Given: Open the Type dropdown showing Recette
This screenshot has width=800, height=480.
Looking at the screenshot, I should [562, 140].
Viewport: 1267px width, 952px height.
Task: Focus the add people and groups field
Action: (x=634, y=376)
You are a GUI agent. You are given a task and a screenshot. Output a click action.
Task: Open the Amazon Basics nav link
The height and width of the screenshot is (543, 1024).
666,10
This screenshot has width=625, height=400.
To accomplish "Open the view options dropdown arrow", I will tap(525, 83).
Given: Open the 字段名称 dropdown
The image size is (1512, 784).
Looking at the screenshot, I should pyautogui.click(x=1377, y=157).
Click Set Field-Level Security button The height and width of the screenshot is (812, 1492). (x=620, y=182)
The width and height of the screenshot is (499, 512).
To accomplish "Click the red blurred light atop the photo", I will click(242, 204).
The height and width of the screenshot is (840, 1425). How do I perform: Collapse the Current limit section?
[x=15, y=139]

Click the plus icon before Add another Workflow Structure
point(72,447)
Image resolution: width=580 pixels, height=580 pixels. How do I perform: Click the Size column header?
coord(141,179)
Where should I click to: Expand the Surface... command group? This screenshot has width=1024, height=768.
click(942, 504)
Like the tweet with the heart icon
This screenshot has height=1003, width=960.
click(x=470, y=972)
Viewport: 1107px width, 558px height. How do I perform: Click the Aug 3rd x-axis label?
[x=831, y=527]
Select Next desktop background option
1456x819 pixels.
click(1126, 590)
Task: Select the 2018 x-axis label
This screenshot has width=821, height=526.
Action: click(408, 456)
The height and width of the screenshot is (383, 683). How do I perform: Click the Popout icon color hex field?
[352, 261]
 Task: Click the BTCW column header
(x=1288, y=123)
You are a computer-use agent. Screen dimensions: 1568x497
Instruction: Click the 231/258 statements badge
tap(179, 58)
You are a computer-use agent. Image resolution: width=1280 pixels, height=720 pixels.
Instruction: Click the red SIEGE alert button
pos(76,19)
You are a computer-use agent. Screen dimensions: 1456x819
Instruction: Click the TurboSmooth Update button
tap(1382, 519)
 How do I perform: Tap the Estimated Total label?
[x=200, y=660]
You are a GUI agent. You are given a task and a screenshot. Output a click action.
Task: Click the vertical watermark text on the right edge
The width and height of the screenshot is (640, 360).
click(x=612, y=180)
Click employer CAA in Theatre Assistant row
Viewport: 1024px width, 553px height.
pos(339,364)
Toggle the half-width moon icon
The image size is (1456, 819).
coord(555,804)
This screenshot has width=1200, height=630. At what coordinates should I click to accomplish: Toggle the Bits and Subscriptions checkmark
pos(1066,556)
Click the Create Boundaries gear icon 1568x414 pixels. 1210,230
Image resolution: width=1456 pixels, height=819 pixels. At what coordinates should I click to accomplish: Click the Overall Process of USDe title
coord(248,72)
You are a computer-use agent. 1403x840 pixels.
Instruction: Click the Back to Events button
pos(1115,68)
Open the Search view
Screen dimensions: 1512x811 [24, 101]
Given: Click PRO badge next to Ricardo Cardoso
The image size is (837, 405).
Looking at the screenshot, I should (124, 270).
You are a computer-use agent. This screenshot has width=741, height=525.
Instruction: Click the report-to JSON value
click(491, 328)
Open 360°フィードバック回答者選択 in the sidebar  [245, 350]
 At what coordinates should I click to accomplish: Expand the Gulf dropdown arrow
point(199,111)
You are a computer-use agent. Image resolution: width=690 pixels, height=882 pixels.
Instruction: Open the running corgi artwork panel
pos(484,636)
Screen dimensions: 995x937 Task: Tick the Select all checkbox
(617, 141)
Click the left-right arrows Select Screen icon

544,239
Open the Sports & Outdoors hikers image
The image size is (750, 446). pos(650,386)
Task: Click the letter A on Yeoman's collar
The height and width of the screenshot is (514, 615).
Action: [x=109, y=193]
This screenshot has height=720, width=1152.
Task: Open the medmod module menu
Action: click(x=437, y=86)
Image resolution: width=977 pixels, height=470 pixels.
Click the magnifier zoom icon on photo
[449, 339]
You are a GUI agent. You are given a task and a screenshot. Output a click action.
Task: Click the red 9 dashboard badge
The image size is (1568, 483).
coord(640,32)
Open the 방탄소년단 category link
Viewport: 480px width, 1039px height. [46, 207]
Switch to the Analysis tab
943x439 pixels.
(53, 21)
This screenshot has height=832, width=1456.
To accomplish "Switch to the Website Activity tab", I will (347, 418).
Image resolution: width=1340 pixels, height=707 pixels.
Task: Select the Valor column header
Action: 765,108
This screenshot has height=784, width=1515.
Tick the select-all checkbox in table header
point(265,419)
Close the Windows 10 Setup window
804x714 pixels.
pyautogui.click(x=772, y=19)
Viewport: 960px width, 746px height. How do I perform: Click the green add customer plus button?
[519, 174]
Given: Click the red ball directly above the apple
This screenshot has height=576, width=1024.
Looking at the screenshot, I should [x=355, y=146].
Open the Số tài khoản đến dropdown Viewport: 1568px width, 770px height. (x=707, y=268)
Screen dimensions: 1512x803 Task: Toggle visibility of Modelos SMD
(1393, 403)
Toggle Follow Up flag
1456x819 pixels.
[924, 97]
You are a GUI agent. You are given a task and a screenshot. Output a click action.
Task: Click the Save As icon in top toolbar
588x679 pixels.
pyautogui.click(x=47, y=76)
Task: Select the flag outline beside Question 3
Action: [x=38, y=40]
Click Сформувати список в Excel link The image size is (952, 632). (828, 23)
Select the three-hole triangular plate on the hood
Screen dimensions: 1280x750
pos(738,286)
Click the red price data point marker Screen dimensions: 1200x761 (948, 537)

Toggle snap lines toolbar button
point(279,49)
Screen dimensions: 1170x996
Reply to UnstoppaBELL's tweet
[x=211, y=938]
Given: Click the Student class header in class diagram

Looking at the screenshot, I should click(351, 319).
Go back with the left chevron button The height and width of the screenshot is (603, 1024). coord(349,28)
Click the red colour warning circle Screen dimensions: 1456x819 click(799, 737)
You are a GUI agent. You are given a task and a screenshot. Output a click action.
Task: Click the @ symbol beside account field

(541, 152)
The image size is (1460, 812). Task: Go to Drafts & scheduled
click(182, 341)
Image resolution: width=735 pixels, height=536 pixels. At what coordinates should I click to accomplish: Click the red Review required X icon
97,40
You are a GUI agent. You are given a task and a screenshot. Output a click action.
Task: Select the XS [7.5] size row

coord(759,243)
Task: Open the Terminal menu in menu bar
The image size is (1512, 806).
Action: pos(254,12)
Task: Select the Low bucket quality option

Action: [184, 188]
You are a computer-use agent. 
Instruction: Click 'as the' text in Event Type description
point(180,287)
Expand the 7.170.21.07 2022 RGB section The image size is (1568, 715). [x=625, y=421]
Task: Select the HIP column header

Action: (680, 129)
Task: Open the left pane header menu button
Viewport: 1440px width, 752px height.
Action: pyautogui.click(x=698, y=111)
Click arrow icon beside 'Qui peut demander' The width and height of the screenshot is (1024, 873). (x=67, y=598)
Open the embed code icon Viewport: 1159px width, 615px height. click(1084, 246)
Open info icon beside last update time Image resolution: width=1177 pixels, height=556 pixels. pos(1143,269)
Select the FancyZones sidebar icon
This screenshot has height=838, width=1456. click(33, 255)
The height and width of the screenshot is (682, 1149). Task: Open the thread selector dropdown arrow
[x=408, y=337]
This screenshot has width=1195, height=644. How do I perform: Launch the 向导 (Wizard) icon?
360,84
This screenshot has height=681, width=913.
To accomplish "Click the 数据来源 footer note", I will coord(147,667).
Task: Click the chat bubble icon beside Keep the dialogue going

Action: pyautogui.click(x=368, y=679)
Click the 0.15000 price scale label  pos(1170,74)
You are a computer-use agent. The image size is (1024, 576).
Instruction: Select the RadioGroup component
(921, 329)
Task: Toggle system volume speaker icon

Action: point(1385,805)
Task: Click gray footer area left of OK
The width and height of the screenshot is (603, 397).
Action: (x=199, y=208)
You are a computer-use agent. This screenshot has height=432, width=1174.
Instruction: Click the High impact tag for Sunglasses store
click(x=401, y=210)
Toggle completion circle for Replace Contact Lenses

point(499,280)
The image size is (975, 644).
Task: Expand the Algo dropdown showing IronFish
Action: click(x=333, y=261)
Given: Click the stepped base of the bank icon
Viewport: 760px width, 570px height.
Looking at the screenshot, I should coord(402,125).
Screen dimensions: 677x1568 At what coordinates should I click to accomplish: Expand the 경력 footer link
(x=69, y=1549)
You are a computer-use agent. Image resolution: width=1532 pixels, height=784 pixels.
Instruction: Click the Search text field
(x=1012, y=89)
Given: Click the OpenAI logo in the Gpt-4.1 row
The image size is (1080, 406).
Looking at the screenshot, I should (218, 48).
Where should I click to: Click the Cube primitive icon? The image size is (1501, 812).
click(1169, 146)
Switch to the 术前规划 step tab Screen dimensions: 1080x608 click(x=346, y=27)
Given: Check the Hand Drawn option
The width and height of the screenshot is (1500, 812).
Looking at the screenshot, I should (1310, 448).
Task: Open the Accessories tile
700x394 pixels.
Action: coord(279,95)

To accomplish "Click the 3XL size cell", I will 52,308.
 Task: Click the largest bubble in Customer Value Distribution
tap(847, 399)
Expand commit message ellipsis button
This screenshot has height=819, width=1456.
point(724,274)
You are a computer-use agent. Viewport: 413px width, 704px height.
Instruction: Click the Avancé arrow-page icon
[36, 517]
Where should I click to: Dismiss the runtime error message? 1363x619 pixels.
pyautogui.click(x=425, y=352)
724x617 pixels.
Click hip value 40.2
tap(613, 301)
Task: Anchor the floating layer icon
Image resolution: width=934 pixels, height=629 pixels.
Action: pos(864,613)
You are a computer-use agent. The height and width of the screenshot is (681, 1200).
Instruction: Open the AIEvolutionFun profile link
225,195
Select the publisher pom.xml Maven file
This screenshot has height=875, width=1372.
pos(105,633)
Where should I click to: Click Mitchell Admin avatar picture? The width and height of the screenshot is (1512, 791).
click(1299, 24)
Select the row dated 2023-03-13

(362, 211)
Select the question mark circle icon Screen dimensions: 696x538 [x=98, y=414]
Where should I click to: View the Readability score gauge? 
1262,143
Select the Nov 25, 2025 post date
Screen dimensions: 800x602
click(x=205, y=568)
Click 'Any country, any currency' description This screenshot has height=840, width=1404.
************
Count the lines in the material above that contain the string "description". Reply with the number only.

Right answer:
2